Pedersoli versus Shiloh — which is better? Different propositions. Pedersoli is mid-tier, available, with strong international support and good build quality. Shiloh is American premium custom, with parts that interchange with original Sharps Rifles, lead times of one to three years or longer, and prices that reflect that. A serious BPCR competitor or long-range target shooter often ends up with both — a Pedersoli for daily practice and a Shiloh for the matches where the rifle’s full potential matters.
Is “sharpshooter” actually from “Sharps”? No. The term predates the Sharps rifle by about half a century, calqued from German Scharfschütze. Berdan’s Sharpshooter Regiment used Sharps rifles, and the coincidence of name and function reinforced the term in American military vernacular — but the word existed first.
What rifle did Quigley actually shoot? A Shiloh 1874 Hartford-pattern No. 3 Sporting with an 1863 patchbox, 34-inch barrel, .45-110. Built specifically for the 1990 production by Shiloh Rifle Manufacturing Company. The film is fiction, but the rifle is an accurate Shiloh build.
Is the original Sharps Rifle Company still in business? No.
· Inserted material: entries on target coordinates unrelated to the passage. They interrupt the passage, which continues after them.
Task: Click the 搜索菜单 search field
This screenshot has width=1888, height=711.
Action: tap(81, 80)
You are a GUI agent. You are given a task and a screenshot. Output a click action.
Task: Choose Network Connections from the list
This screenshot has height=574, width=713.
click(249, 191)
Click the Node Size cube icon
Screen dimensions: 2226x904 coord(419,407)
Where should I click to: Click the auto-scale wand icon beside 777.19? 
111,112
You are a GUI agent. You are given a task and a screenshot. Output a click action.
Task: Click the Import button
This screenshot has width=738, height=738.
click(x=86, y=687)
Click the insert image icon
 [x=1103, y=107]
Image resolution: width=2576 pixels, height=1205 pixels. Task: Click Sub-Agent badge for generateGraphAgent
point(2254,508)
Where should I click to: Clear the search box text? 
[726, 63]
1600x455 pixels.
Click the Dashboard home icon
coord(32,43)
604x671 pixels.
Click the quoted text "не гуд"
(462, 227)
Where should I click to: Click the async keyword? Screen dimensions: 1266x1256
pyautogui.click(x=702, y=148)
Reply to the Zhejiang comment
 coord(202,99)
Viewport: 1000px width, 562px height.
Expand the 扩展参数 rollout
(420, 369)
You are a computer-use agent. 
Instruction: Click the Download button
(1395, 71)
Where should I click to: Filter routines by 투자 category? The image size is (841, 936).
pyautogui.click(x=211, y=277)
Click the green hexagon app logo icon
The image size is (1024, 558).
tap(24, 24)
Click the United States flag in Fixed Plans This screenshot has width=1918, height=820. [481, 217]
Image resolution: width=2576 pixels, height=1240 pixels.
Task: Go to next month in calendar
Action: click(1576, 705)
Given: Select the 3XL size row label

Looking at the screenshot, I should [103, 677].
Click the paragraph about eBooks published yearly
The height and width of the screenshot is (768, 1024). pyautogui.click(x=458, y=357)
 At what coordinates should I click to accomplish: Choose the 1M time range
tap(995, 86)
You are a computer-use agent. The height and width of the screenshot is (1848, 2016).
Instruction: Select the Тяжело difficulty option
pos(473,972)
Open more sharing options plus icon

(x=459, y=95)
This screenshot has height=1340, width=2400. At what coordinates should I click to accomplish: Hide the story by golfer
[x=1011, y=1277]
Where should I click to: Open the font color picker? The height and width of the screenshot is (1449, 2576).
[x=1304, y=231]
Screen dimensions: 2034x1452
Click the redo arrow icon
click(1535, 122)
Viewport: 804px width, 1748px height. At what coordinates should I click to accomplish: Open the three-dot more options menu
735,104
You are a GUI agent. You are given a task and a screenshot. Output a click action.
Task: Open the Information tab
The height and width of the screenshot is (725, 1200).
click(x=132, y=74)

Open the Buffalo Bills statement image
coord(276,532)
Sharps Rifle Company was dissolved in 1881. The “Sharps” name on modern rifles is used by C. Sharps Arms, Shiloh Rifle Manufacturing, and the various Italian reproduction makers — separate companies under separate ownership, building rifles in tribute to the original designs.
What’s the difference between the 1874 and the 1875? The 1874 is the canonical Sharps cartridge rifle, descended directly from the percussion 1863. The 1875 is a smaller, lighter falling-block action purpose-built for metallic cartridges, designed late in the company’s life and not produced in large numbers historically. Modern C. Sharps Arms builds the 1875 as a target-grade rifle in calibers up to .50-140 Sharps Straight.
What about the Sharps-Borchardt 1878? Hugo Borchardt’s hammerless single-shot, designed for the Sharps Rifle Company near the end of its life. Only 8,700 made before the 1881 bankruptcy. Original examples are collector items; modern reproductions are rare. Borchardt himself went on to design the C-93 semi-automatic pistol that became the ancestor of the Luger.
The Sharps as a Living Rifle
The Sharps Rifle Company died in 1881. The rifle did not. Today seven manufacturers and importers — two American custom builders, three Italian factories, and several U.S. distributors — keep the falling-block design alive in configurations that span cowboy action shooting, BPCR silhouette competition, long-range black-powder target work, recreational buffalo hunting, and Civil War reenactment. The rifle that was once defined by Berdan’s Sharpshooters and the buffalo plains is now defined as much by its modern users — competitors at Quigley Shooters Society matches, hunters working long-distance high-plains pronghorn, reenactors firing ten-thousand-round weekends — as by the men who carried it the first time around.
Christian Sharps left the company that bore his name within a few years of its founding. He never operated the Hartford floor that built the rifles his patent made possible. He died the year the Model 1874 reached its peak. But the rifle outlasted him, outlasted the company, outlasted the buffalo herds, and outlasted the era that made it famous. It is one of the few American firearms whose modern reproductions are substantively the same rifle as the one that fought at Gettysburg and Adobe Walls, available to any shooter today who wants to experience the action and the cartridges as they were originally fielded.
The buyer’s framework above will get you to the right model for your use case. The history is what makes the choice mean something.